Aim 1:
In the records, take every line from the one containing "Describe the element at coordinates (348, 472)" through the end of the records, inclusive, and output them as a JSON list of strings with one string per line, omitting blank lines.

18. E.B. Driscoll, age 47
She was Eliza Burgess Shaw, mother of Carrie, above, and in 1862 was the widow of Isaac Blauvelt Driscoll (#6010) in 1836. Isaac died in 1851. Their children who lived were John Leonard Driscoll, born 1837, lived to be 103; Charles Francis, born 1841; and Caroline, born 1844. Eliza was a seamstress, per the 1860 census.

Read more about the quilt at the link.

This is the closest I could come to finding a biography, other than the short bit I linked at the top of the post:

Louise Driscoll, who had a story, “The Tug of War,” in Smith’s Magazine for May, and a novelette, “The Point of View,” in the June number of the same magazine, lives in Catskill, N.Y. She has written verse since she was a very little girl, and while still a schoolgirl used occasionally to send poems to the New York newspapers and different magazines, many of them being accepted. It is only within the last few months that she has tried to do much prose, and she says that she has found the editors of the American magazines so ready to receive and educate a new writer that she has no faith in the tales so often heard concerning the necessity of influence to gain attention. Her verses have appeared in Lippincott’s, the Critic — now Putnam’s Monthly — the Independent, the Metropolitan, and a number of other periodicals, and some of them have been widely copied. One poem, “The Highway,” which appeared in Lippincott’s about three years ago, brought her a good many letters from readers, including some editors of other magazines. Miss Driscoll in now at work on a longer and more serious book than “The Point of View,” which is her first long story. She is very ambitious and believes fully in hard work, but she says she writes because she must, and is sure she would write if she had never heard of type. Incidentally, she has a large regard for the English language, and a sincere desire to use it correctly.

Aim 2:
Write what comes next in the page excerpt about the Driscoll family, picking up after its final sentence.

Source data:
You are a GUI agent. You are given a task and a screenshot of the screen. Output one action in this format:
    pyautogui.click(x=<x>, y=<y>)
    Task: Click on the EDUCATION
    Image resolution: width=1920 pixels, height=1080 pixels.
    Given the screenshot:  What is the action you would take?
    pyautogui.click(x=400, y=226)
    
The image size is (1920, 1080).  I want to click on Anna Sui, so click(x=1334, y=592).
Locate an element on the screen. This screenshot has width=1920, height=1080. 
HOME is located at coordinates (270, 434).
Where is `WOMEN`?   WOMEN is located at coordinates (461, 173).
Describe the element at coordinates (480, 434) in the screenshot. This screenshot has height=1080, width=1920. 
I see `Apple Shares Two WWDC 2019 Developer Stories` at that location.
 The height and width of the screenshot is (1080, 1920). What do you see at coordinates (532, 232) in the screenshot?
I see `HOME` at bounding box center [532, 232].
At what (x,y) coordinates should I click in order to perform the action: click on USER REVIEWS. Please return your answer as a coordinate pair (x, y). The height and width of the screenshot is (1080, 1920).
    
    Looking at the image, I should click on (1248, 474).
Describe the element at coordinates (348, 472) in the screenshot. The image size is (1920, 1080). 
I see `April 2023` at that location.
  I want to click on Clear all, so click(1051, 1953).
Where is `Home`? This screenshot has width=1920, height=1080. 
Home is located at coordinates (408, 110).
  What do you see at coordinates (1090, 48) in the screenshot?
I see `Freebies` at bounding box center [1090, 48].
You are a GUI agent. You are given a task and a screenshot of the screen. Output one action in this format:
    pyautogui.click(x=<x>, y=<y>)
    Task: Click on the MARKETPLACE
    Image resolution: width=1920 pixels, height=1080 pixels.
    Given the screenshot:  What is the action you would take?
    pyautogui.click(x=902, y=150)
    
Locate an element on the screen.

Answer 1:
[
  "Describe the element at coordinates (348, 472) in the screenshot. The image size is (1920, 1080). ",
  "I see `April 2023` at that location.",
  "  I want to click on Clear all, so click(1051, 1953).",
  "Where is `Home`? This screenshot has width=1920, height=1080. ",
  "Home is located at coordinates (408, 110).",
  "  What do you see at coordinates (1090, 48) in the screenshot?",
  "I see `Freebies` at bounding box center [1090, 48].",
  "You are a GUI agent. You are given a task and a screenshot of the screen. Output one action in this format:",
  "    pyautogui.click(x=<x>, y=<y>)",
  "    Task: Click on the MARKETPLACE",
  "    Image resolution: width=1920 pixels, height=1080 pixels.",
  "    Given the screenshot:  What is the action you would take?",
  "    pyautogui.click(x=902, y=150)",
  "Locate an element on the screen."
]

Answer 2:
The Writer, Volume 19
By William Henry Hills, Robert Luce, 1907

Another garden themed poem by Louise Driscoll:

Olean Evening Times (Olean, New York) Nov 17, 1924

One of Louise Driscoll’s books can be accessed for free at Google Books:

Title: The Garden of the West
Author: Louise Driscoll
Publisher: The Macmillan company, 1922

From Lippincott’s Monthly Magazine – 1907

THE POOR HOUSE

by Louise Driscoll

There’s a white road lined with poplars
And the blue hills rise behind,
The fields lie green on either side
And the overseer’s kind.

This is a play/skit:

Title: The Drama Magazine – Volume 7
Author: Drama League of America
Editors: Charles Hubbard Sergel, William Norman Guthrie, Theodore Ballou Hinckley
Publisher: Drama League of America, 1917
Pages 448-460

This description from The Quarterly Journal of Speech Education – 1918:

One act tragedy for two men and two women. Realistic play of American rural life and the tragedy of weakness and lack of determination.

She also wrote and/or translated music lyrics. I ran across a Christmas carol she did as well:

Polska
Metsän puita tuuli tuudittaa,
ja joka lehti liikkuu,
oksat keinuu, kiikkuu,
karjan kellot kilvan kalkuttaa
ja linnut livertävät
la la la la la la.
Niinpä neidon mieli nuor eli’ ijällä
lentää kuin lehti ilman tiellä
Näin iloiten vain ma laulelen
la la la la la la la la la la la la.
Karjan kellot kilvan kaikottaa
ja linnut livertävät
la la la la la la.

Sunnuntaina taasen kiikuttaa
pojat iloissansa
kukin neitojansa.
Korkealle keinu heilahtaa
ja tytöt laulelevat
la la la la la la.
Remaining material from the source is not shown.